On the 2020-07-28 DID WG call, we also discussed the possibility of the WG authoring a separate note about these specific concerns, since they may be fundamental to broad adoption of DID infrastructure. Providing we do that after we go to CR, I'm willing to volunteer to help with that paper.
There was extensive discussion on the DID WG public mailing list on this topic as well. It seems there's additional language that we can add at this point. Last I remember, @agropper was looking for additional language above and beyond #232 and would be willing to work with others to draft that language, but was hoping someone else could step in and help with submitting the PR to make the edit or to write the note as mentioned in the comment right above this.
@talltree I took a scan of the Sovrin Foundation paper. It seems intended as a compliance aid rather than rubric for decentralization. Nothing wrong with that but it makes privacy analysis difficult and generally as ethically speculative as the pablum: "Privacy by Design".
I hope we're designing DID Core not just for compliance with today's GDPR / PIPEDA / CCPA but for a world where individuals have a less asymmetric relationship with our benevolent platform operators. One way to do that is to design DID Core for Privacy by Default.
One strategy for achieving Privacy by Default is to keep all data worth "registering" behind a mediator and/or an authorization server. I understand that this strict definition of DID Core might be unacceptable to operators of private DLTs and some federations. The question then becomes how do we define interoperability (across methods and federations) and can we word DID Core to achieve both Privacy by Default and satisfy the full range of methods and federations?
See also #370 and #382
We're getting ready to move into CR... which means this issue needs to result in proposed spec text and a PR very soon now, or it'll be deferred until a later specification. Someone needs to take an action to write a PR.
I'll get some text proposed shortly.
PR #616 has been raised to address this issue. This issue will be closed once PR #616 has been merged.
PR #616 has been merged, closing.
Prior to PING and linked to our many layering discussions in SDS, our Privacy Considerations section and 10.4 Herd Privacy in particular might be reviewed.
5.7 says: "One of the primary purposes of a DID document is to enable discovery of service endpoints." The Privacy Considerations section does a good job of discussing correlation risks in general but is light on the risks and mitigations related to service endpoints.

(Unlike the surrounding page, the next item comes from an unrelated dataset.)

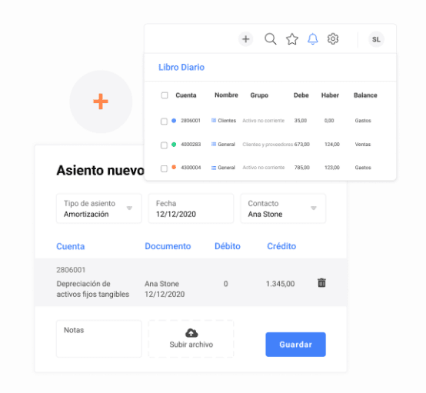Check the box for account 4300004
The height and width of the screenshot is (393, 426).
tap(164, 168)
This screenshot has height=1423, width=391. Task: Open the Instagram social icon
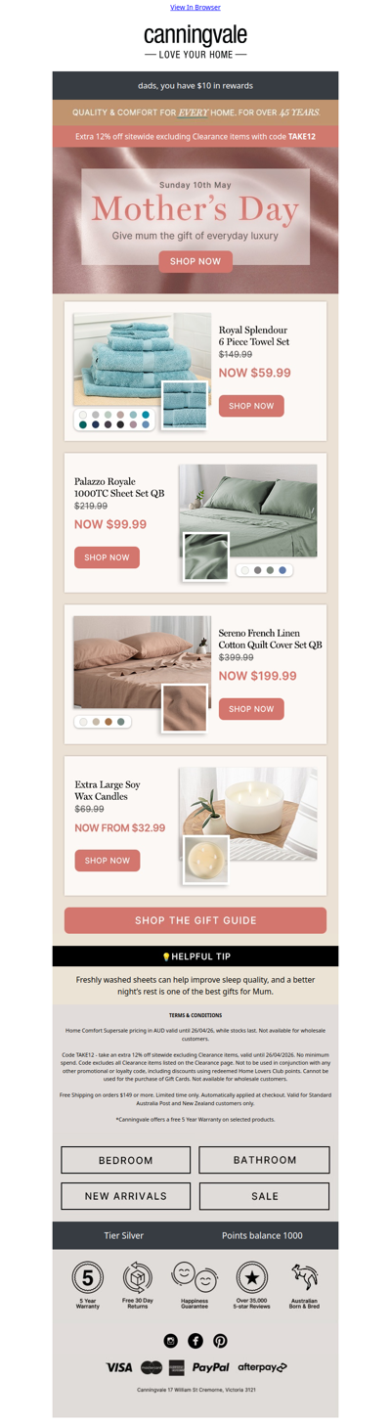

As I understand it, the relationship between pseudonymous DIDs, herd immunity, and service endpoints implies that, in all "Privacy by Design" use-cases, the number of service endpoints SHOULD be one in order to reduce the risk of correlation and enhance the effectiveness of Herd Privacy.
Requesting Parties who discover a pseudonymous DID by whatever means, especially a search of "de-identified" metadata in various directories, SHOULD be directed to some kind of consent-based access control service with a minimum loss of entropy. This is especially important for DID methods that consider mitigation the GDPR Right to be Forgotten and in light of the fact that GDPR, CCPA, and HIPAA all allow unlimited use of de-identified data with little concern on enforcement of re-identification.
My suggestion would be to enhance the Privacy Considerations section with a discussion of how access control services could be proxied or otherwise "tumbled" by a herd privacy intermediary that could be chosen by the DID controller or data subject independently of the access control service or not. It would then be up to the DID controller to decide whether to use a dumb proxy mechanism like TOR or an access control service that provides herd privacy as the one service endpoint in a pseudonymous DID.